Stated problem
Please reproduce the lines of the records below, from the line with "The height and" through the end of the records, leaving the pictures out.

⁂

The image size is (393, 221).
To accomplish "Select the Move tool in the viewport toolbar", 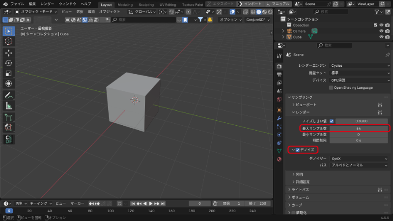I will click(8, 53).
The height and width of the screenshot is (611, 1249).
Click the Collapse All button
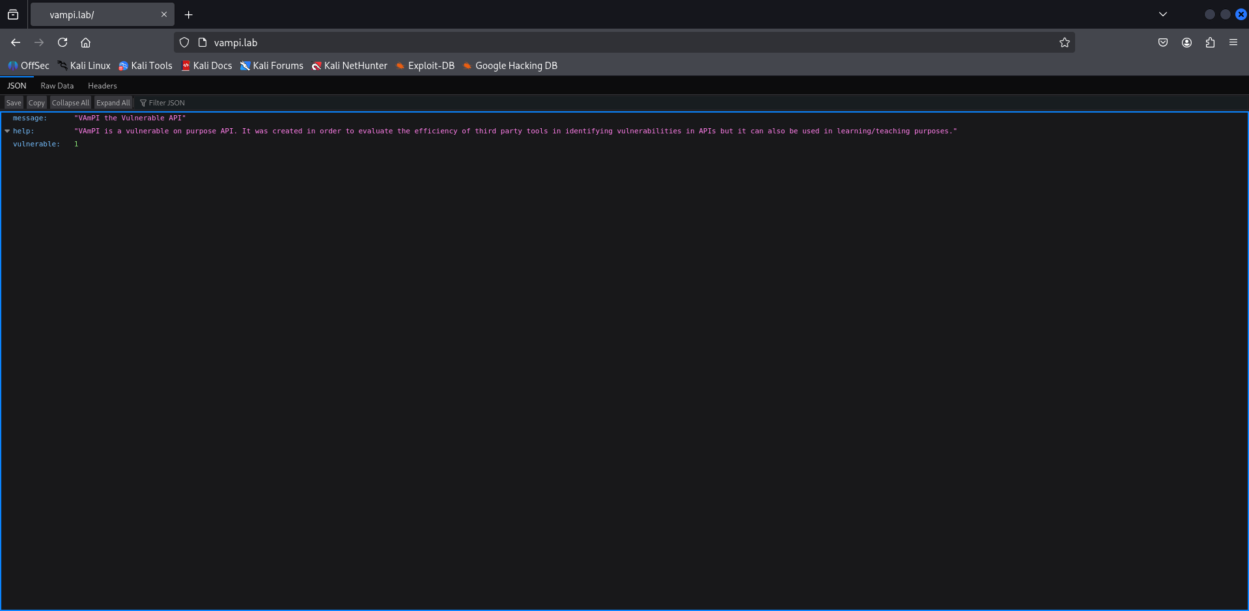pyautogui.click(x=70, y=103)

⁂

Complete response
The height and width of the screenshot is (611, 1249).
Click the Collapse All button
pyautogui.click(x=70, y=103)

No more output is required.